And I think that’s embedded in what you’re saying is that it’s the constant seeing it from the eyes of the patient or the patient’s family perspective rather than the administrative flow that has to occur to run a practice in the 1st place, right.
Ohh, absolutely, absolutely we get. The administrators that I’ve worked with, and I’m sure you’ve seen the same thing, Mike, that they there’s, so I mean running a practice is tough work. It is hard today no matter what special to you’re in it is tough and you know you’re fighting insurance companies, you’re fighting.
You know the hospital on, you know, patients you sent or call coverage or whatever. There’s all this stuff going on that the last thing that gets taken care of is really.
The observational piece really spending time to be aware of the experience that you’ve created or not created in your practice, and we’ve gotta figure out how to carve time out of the day. I tell you what the number one thing that any administrator could do right now that would be a huge benefit. Spend one hour every day sitting in the lobby.
Just sit there and watch. You know, don’t be checking emails on your phone. Don’t sit there with your laptop. You know, you know, pounding out some correspondence or checking the billing status and tries. Just observe. And that one hour? You’ll learn so much, and most of you will just.

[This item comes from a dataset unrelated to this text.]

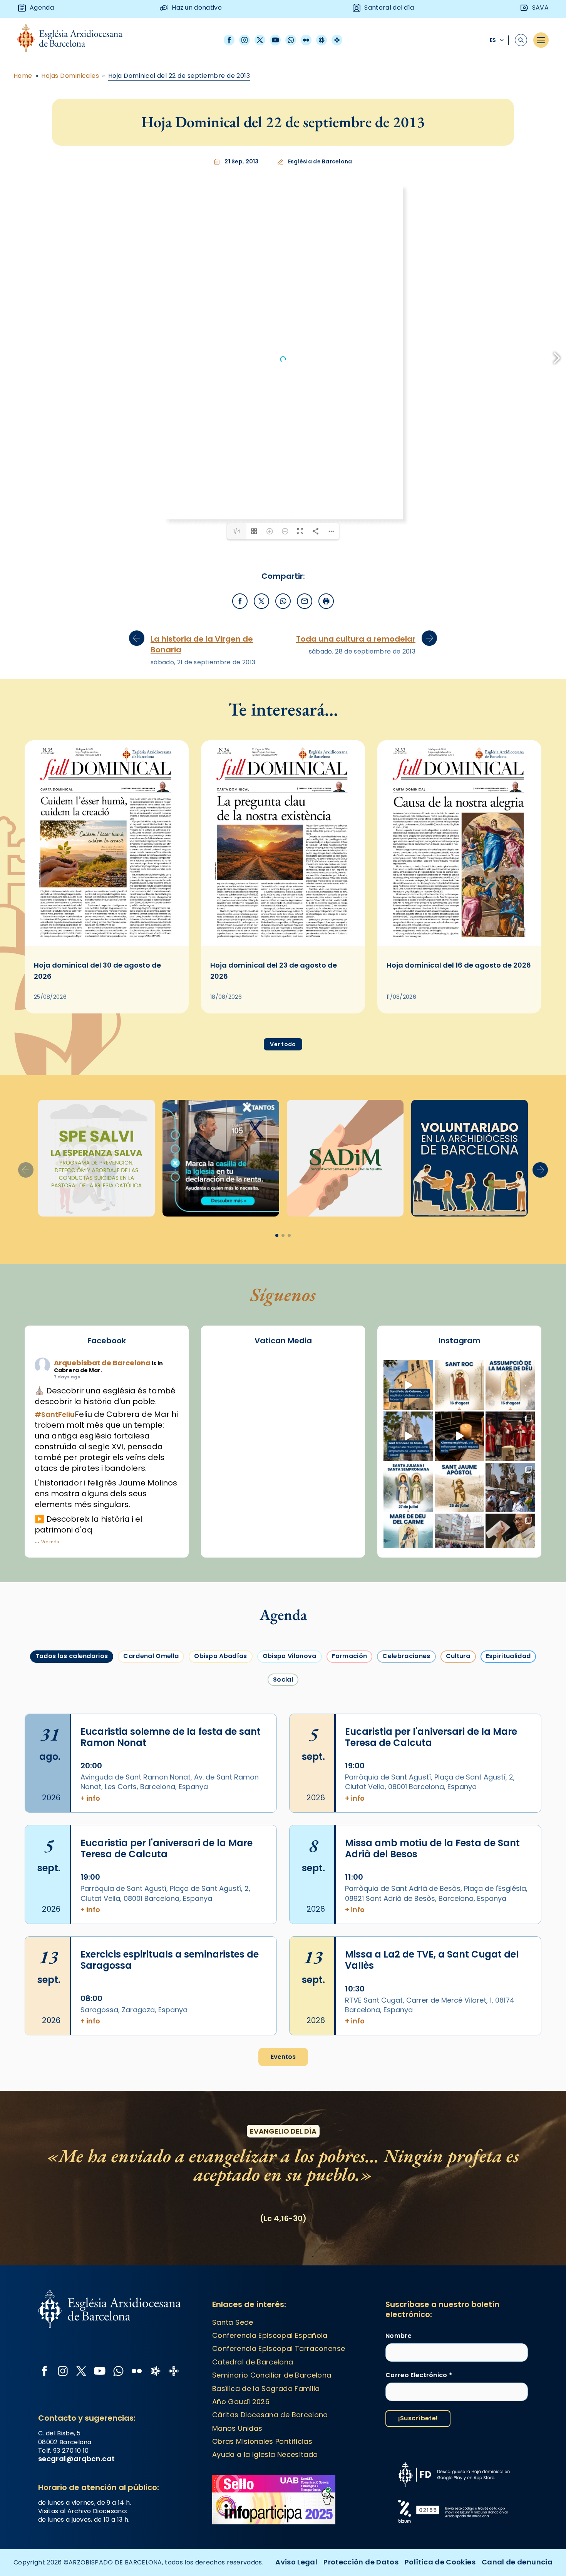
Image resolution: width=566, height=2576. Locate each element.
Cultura (458, 1656)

And as Kim did when I had her sit with me, she was appalled, she said. I really can’t believe this has been going on under my watch. And I’ve been oblivious to it. I’ve been oblivious to it.
The next time I went up the month later, then before I even got to the practice, I said I am I I’m calling you just to let you know I’m. I just got off the airplane because got come to my practice first. I can’t wait for you to see it.
It was clean, it was neat. She actually came in on a weekend and bought her own paint and brush and painted the walls because she didn’t wanna wait. She didn’t wanna even get approval for it. She was the. And once I pulled everything off, you know, the tape ripped the paint off and you can see where things were tape. So I came in with my husband and we painted the walls and.
That’s a huge difference in appearance right off the bat. She still had a long way to go, but boy, I tell you what now. She was aware she was aware of this whole environment that her patients were being subjected to and the really bad experience. The next month I came up she in the corner. She had a little kids table with kids, books and little reading library because most of the patients come in with their kids, they’re working class people. And So what do you do and how do you keep the kids busy? So she had coloring books and crayons and.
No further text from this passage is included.